Han2 Birth Day Moment

Postingan ini mungkin mengandung detail yang mungkin dapat mengganggu beberapa orang yang membaca. Jika Anda termasuk, silahkan close dan skip.

Yak, ini adalah postingan yang paling aku tunggu. Lho, kok malah yang nulis yang nunggu. Iya, soalnya momen melahirkan kemarin bener-bener momen yang indah banget. Walaupun emang setiap kelahiran pasti merupakan momen yang nggak akan terlupakan ya, tapi jujur kemarin Alhamdulillah momennya luar biasa (vibe positif ya…)

Minggu 38

Baiklah, memasuki minggu ke 38 udah waktunya kontrol lagi. Dag dig dug sih sebenernya soalnya masih belum ada tanda cinta dari dd. Minggu sebelumnya waktu kontrol udah dikasih tau sama dokter kandunganku kalau sampai minggu depan masih belum ada tanda cinta, mau dikasih obat perangsang melahirkan. Udah ngeri duluan kalau disuruh minum obat perangsang, takutnya kayak induksi yang katanya sakit minta ampun gara-gara kontraksinya dipercepat. Alhasil aku tiap hari, rutin sebelum tidur malam, sounding dulu alias ajak ngobrol dd di perut buat lahir di minggu ke 38. Sebenernya aku udah bilang ke dd jauh sebelumnya, bahkan sejak trimester 2 buat lahir seminggu setelah Papinya cuti.
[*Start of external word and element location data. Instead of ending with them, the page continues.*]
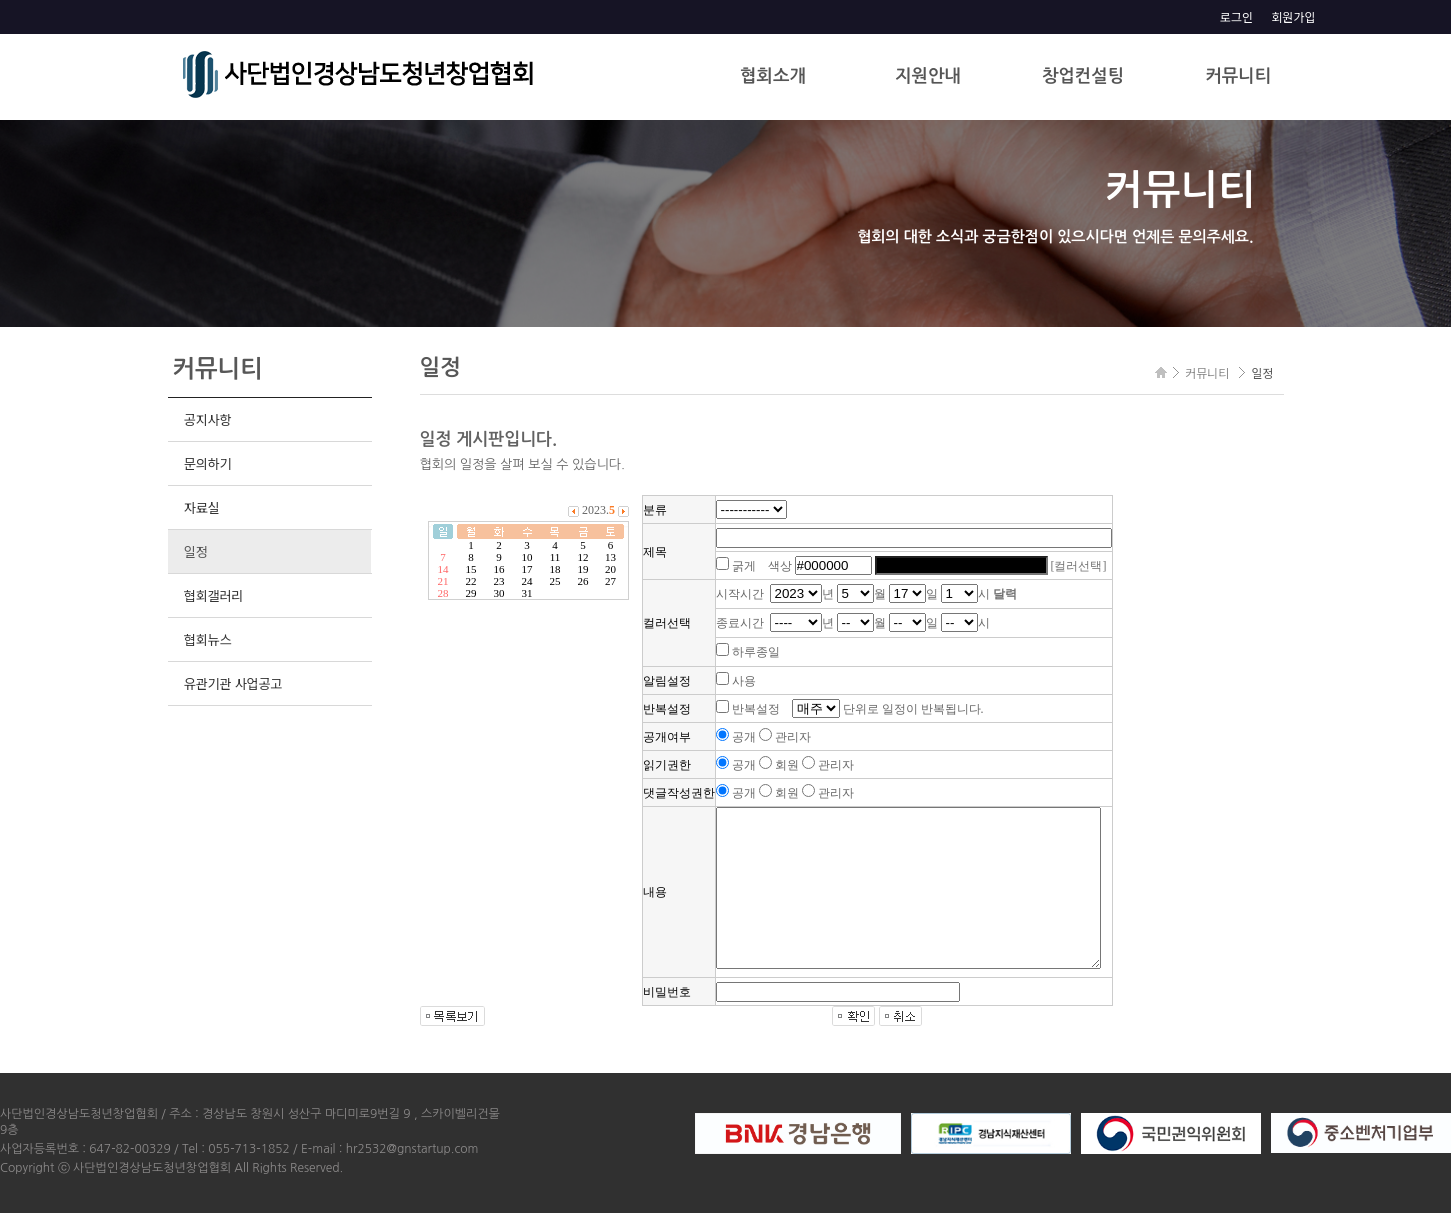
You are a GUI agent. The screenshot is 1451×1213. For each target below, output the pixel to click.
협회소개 (773, 76)
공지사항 (207, 419)
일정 (196, 551)
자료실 (202, 507)
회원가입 (1293, 16)
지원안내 (928, 76)
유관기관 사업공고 (233, 683)
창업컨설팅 (1083, 76)
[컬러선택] (1079, 566)
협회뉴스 (207, 639)
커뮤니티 (1238, 76)
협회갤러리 (213, 595)
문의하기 (207, 463)
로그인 (1236, 16)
Walau Papinya cuti sebulan, tapi kami sepakat buat minta ke dd lahir di awal cuti aja biar bisa ketemu lama. Soalnya setelah cuti selesai kan harus ditinggal lagi sama Papinya merantau. Huhu.

Baiklah kembali ke cerita. Di minggu ke 38 kontrol ke dokter kandunganku dan sudah bisa ditebak, aku diresepin obat perangsang. Mungkin karena upaya induksi alami belum membuahkan hasil, makanya dikasih induksi tambahan. Sebenernya aku nggak anti-anti amat sama induksi tambahan, cuma aku agak ngeri aja gimana efeknya. Udah males buat googling, nanti yang ada malah tambah kepikiran. Jadi yowes lah obatnya aku tebus dan bawa pulang. Katanya harus diminum mulai malam harinya. Baiklah yang penting dibawa dulu aja.
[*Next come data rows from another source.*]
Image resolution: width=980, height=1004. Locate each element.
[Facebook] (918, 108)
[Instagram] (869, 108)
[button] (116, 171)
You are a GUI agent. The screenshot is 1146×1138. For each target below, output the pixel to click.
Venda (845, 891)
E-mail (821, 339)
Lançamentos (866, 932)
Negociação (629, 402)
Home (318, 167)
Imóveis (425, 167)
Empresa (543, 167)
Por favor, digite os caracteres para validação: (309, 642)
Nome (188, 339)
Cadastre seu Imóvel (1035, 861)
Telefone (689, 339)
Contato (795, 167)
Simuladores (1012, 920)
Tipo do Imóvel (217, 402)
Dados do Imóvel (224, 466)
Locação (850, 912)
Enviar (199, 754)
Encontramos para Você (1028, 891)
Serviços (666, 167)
Fyi, induksi alami apa aja yang udah aku lakukan? Bisa cek disini.

Begitu hari sudah malam, aku udah capek dan ngantuk, jadi obat pun nggak keminum.

38 minggu 1 hari

Pagi hari si Koko ngajak buat jalan-jalan pagi. Aku paling bahagia kalau bisa jalan-jalan pagi ditemenin suami. Apalagi aku bilang kalau perut makin kenceng waktu jalan malah bagus bisa merangsang tanda cinta, bikin si Koko makin semangat buat ngajak jalannya. Akhirnya sama si Koko diajak muter-muter perumahan sampai 4,68 km!!! Hampir 5 kilometer. Sepanjang jalan-jalan bawaannya hepi, kayak ngedate berdua gitu, eh bertiga ding. Waktu perut kenceng, aku tetep usahain jalan cepat terus. Kalau kata bidan Yessie (bidankita.com) namanya power walk, jadi tetep jalan cepet walau terasa kencang untuk merangsang pembukaan. Karena pada dasarnya si Koko kalau jalan kan cepet tuh, jadi lebih enak lagi soalnya kayak jalan di treadmill tapi sambil jalan-jalan.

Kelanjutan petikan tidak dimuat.